QUOTED PASSAGE:
# Jun Auto 1000hp R33 !



## Trevor (Jul 2, 2002)

Scooped a couple of pictures outside Rod Bell Motorsport on June 8th when my dad was having a service done that afternoon on his R34 GT-T.

Check this beast out!

http://www.photohost.org/gallery/showphoto.php?photo=3790&size=big&password=&sort=1&thecat=


Trev


----------



## phatty (May 18, 2002)

link does'nt work for me Trev..


----------



## ColinM (Sep 29, 2002)

Works ok for me. It seems like the bonnet has had a respray in a different yellow. The original paint is a very cool perlescent/starmist type paint that looks good in real life.


----------



## johnnyTightlips (Jun 17, 2003)

ye i thought it looked like the bonnet has bin resprayed. hmmmm personally i dont think it looks very good.


----------



## deano (Jan 26, 2003)

ahhhhh lovely to see that car again 

wish id have known it was for sale sooner than the new owner  

YUMMY


----------



## Fuggles (Jul 3, 2001)

Still has to be the best front bumper I've seen on an R33


----------



## PMJ (Sep 11, 2001)

*Jun*

Trevor
I thought it was an R33 but the picture title say's its an R34...

Still a superb car though.. even more so in the flesh..


----------



## JasonO (Jun 29, 2001)

I kinda like the bonnet, it'd look cool in black or carbon on my car


----------



## Cord (Aug 21, 2002)

The bonnet was fitted after the car was finished and they stgruggled to get a good colour match to the original paint. It still has the metalic flecks in it but the base yellow is the wrong shade, and the rest of the bodywork has faded quite a bit. I can get a few photo's of the engine bay if anyone is intereted. Yes it is an awsome looking machine. even better when you have driven it!!!!!!!

WHAT YOU WILL DO:
1. Say whether each statement agrees with the Jun Auto R33 thread, answering yes or no and quoting the thread's deciding words.
(a) Trevor took the pictures while his dad's R34 was in for a service.
(b) Cord says the bonnet was fitted before the car was finished.
(c) The link worked for phatty.
2. In the Jun Auto R33 thread, on what date did Trevor take the pictures outside Rod Bell Motorsport?
3. Pick up the Jun Auto R33 thread again and carry it on from its last post.
The listing that follows comes from a separate source.

PROVIDED DATA:
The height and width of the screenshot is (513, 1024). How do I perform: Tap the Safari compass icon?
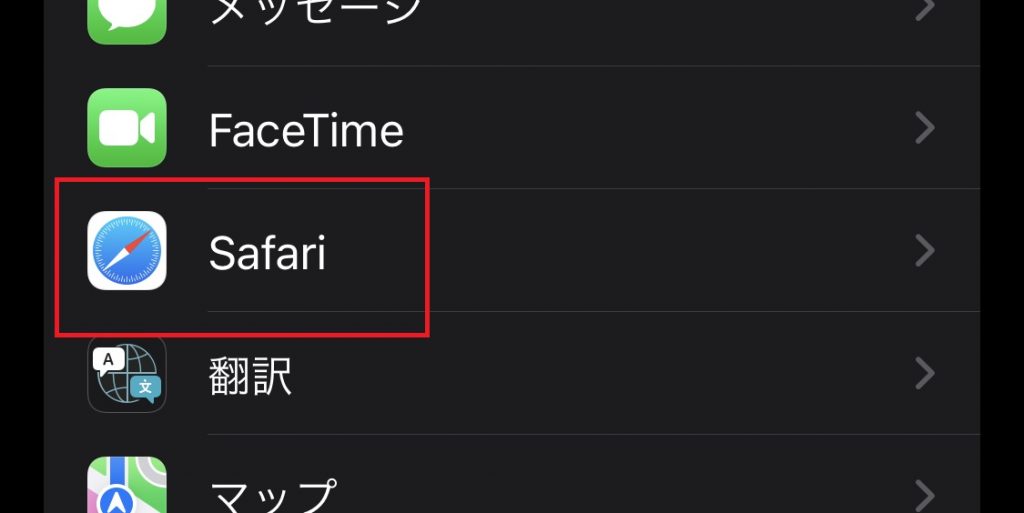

THE REPLIES:
1.
(a) Yes: "when my dad was having a service done that afternoon on his R34 GT-T"
(b) No: "The bonnet was fitted after the car was finished"
(c) No: "link does'nt work for me Trev.."

2. June 8th.

3.
----------



## duka (Oct 6, 2002)

*JUN*

I'll have a look on Saturday


----------



## Gazmo1 (Jul 30, 2001)

Cord,

Can I have a picture of Rod's Primera instead?

Gaz.


----------



## Trevor (Jul 2, 2002)

Did you see the 'Racing' Primera Rod had in his shop on June 8th? It was fully race prepped carbon fibre interior, absolute no expense spared, about 100K spent, look amazing, apparently goes pretty well too 


Trev


----------



## Batfink (Nov 14, 2002)

*Rod and the lemon*

The lemon never really looks that good in photos but seeing it in the flesh is absolutly awsom , As for rod's primera.............. dont take the **** unless you've tried to keep up with him, The man's an animal


----------



## Billysan (Oct 7, 2002)

Yep, seen the lemon twice now, and its just gets better and better!

Have you not recovered from your Primera **** whipping yet then mate?! 

That mans an animal, HE SHOULD BE LOCKED UP!!!

Only joking, he made my car well again :smokin: 

Joel


----------



## Batfink (Nov 14, 2002)

*He made I laugh*

As they say in Devon, 

Think he must have mistook has primera for his play station:smokin:


----------



## TOKYO (Jun 28, 2001)

*Never*

seen the car in the flesh and am looking forward to seeing it :smokin: .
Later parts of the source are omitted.